**Task to complete:**
Return exactly the lines from the "The width and height of the screenshot is (537, 557)." line through the last line of the entries below. Include no pictures.

START Data to process

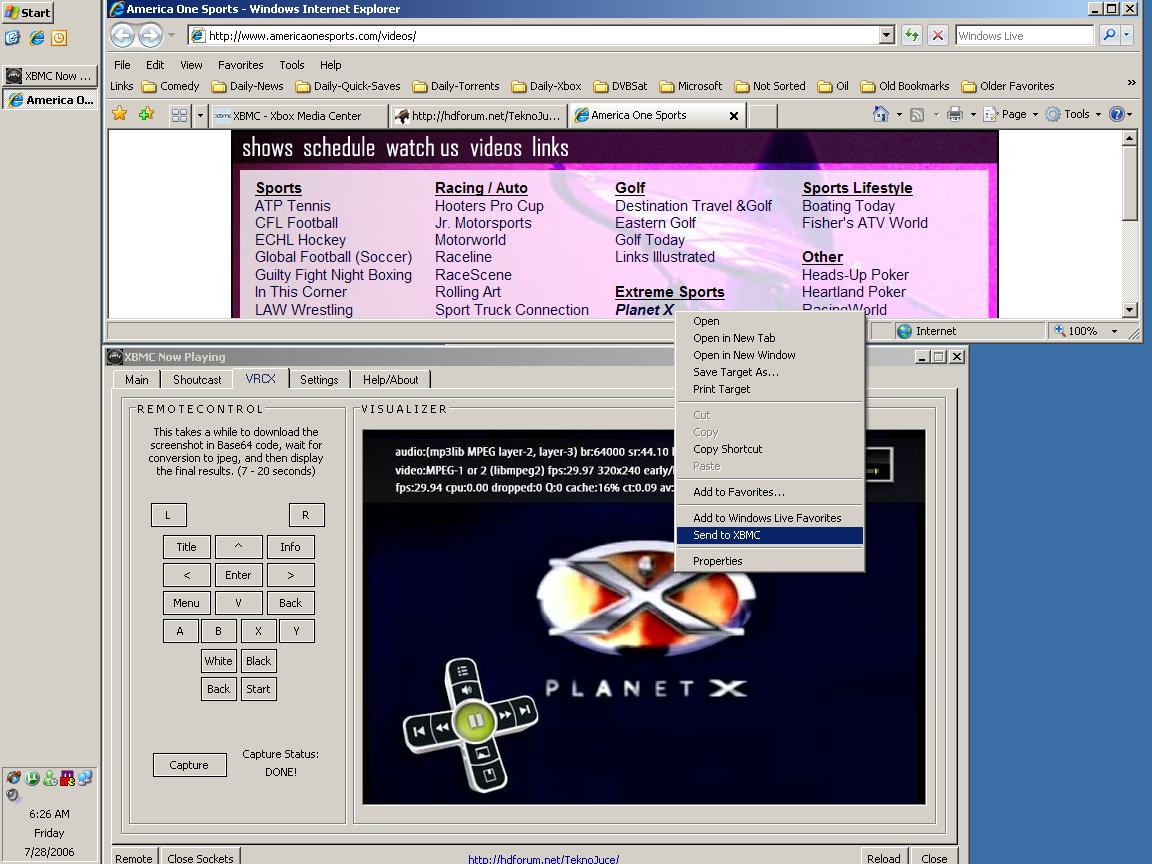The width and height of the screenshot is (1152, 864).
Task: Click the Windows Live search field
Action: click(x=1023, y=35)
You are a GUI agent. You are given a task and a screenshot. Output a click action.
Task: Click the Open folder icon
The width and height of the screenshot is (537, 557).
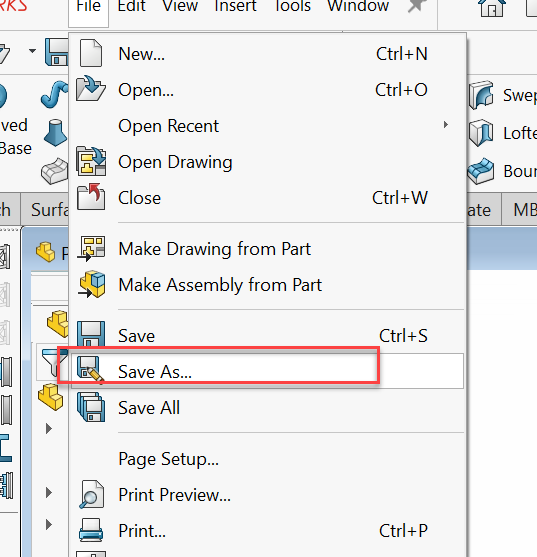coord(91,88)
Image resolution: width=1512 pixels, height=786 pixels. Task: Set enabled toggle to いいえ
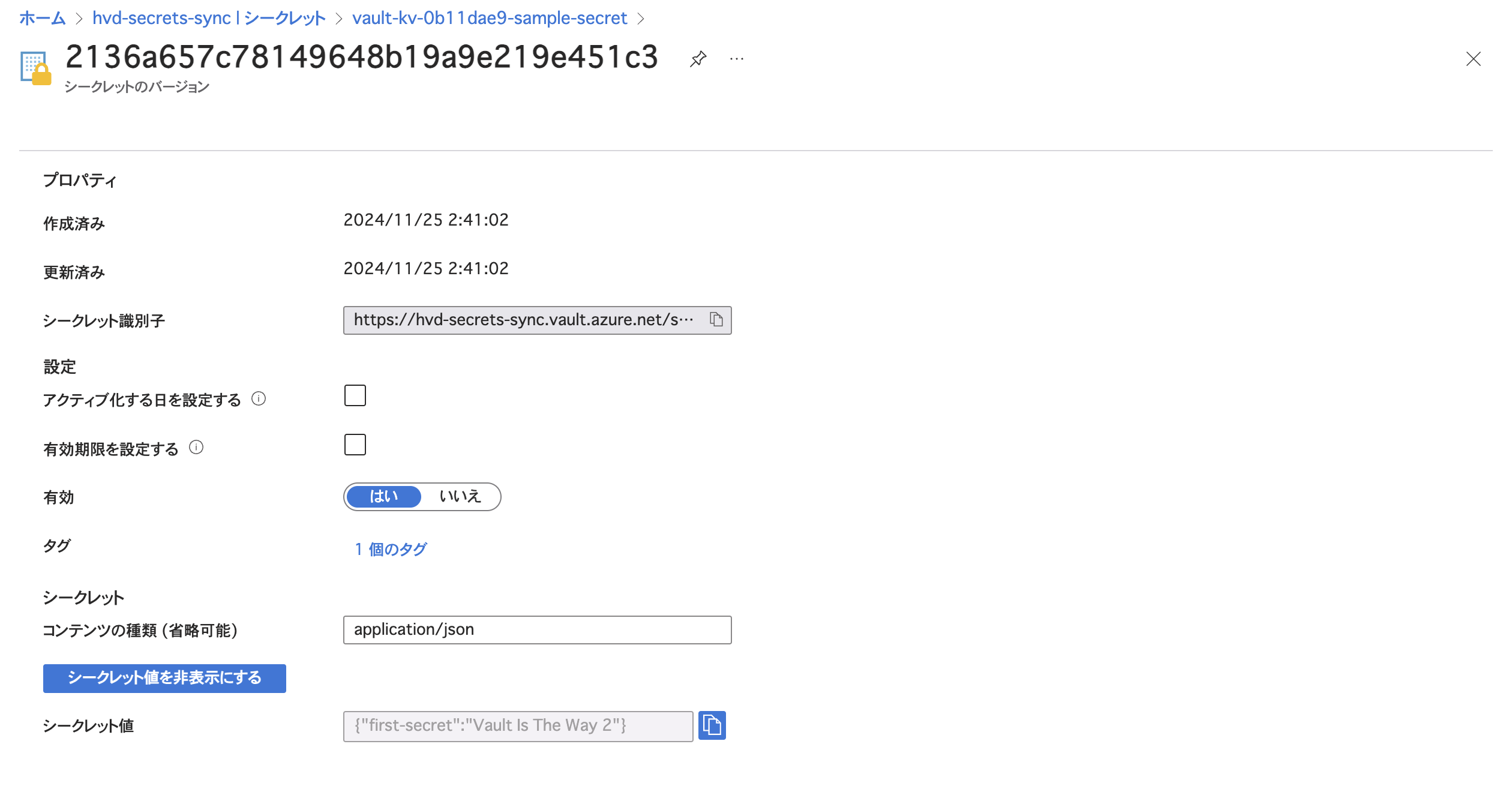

END Data to process

**Result of this exercise:**
The width and height of the screenshot is (537, 557).
coord(91,88)
Image resolution: width=1512 pixels, height=786 pixels. Task: Set enabled toggle to いいえ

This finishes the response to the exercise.